Speaking of nailing it ... Inquirer editor David Sullivan continues advancing the cause of that thing that we do. Basically, he argues, there's a lot more fight left in newspapers, and we need to get great at that which we do best. Whether or not that continues to be distributed on fishwrap remains to be seen. He writes from the trenches:

Readers have told us for years that they don't have time to read the whole paper. A sorry excuse, we respond; look at all we do for you? If we could, we'd give you even more to read, and you darn well better be grateful. After all, everyone we know reads the New York Times. Does anyone we know ever say the New York Times should be smaller?

Something else that crossed my desk, a from-the-right evisceration of Howard Eskin. Instapunk wrote of WIP-AM's Wolfman:

Eskin's only real expertise is in-depth knowledge of Philadelphia's teams and their histories. This he gets from being a born Philadelphian (nobody can mangle the pronunciation of the letter "P" -- as in 'WIP' -- like a Philly native). He also has learned the mysterious feature of talk radio Phil Hendrie has exploited to become a cult phenomenon. The people who call in to a radio show are a tiny subset of those who listen, and the callers will keep calling and keep being as stupid as you dare them to be. Eskin's bread-and-butter fans would never call him because his whole shtick is torturing callers for the entertainment of those who listen for the easy pleasure of feeling smart; i.e., smarter than the tireless victims who don't ever get the joke. Unlike Hendrie's application of this principle, which is creative, funny, and sometimes inspired, Eskin's exploitation of dim bulbs is akin to masturbation. His whole act is designed to solicit calls only from the dumbest rocks in the box, and putting them down strokes his own insecure ego on a continuous basis.

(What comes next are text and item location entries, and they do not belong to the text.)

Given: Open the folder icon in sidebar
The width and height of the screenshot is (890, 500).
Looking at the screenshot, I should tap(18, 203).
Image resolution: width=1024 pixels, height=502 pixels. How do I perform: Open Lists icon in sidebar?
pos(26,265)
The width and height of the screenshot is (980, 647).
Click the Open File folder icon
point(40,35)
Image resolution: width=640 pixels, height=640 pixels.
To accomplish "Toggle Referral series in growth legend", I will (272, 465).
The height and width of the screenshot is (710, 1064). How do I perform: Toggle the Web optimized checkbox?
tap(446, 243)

Maybe you've read about the Seven Wonders of the World we've just picked by Internet vote. Counterpunch wonders whether we really ought to be recognizing a "monument to death."

Finally, a five-year-old article from the Stanford Daily about "the truer sound" of Uncle Tupelo. And speaking of great, gone bands, a Trip Shakespeare page with concert footage and promotional goodies.

Mark
Posted 07/10/2007 02:28:19 PM
Welcome back!
daniel rubin
Posted 07/10/2007 03:22:33 PM
finding the time between the lines of copy.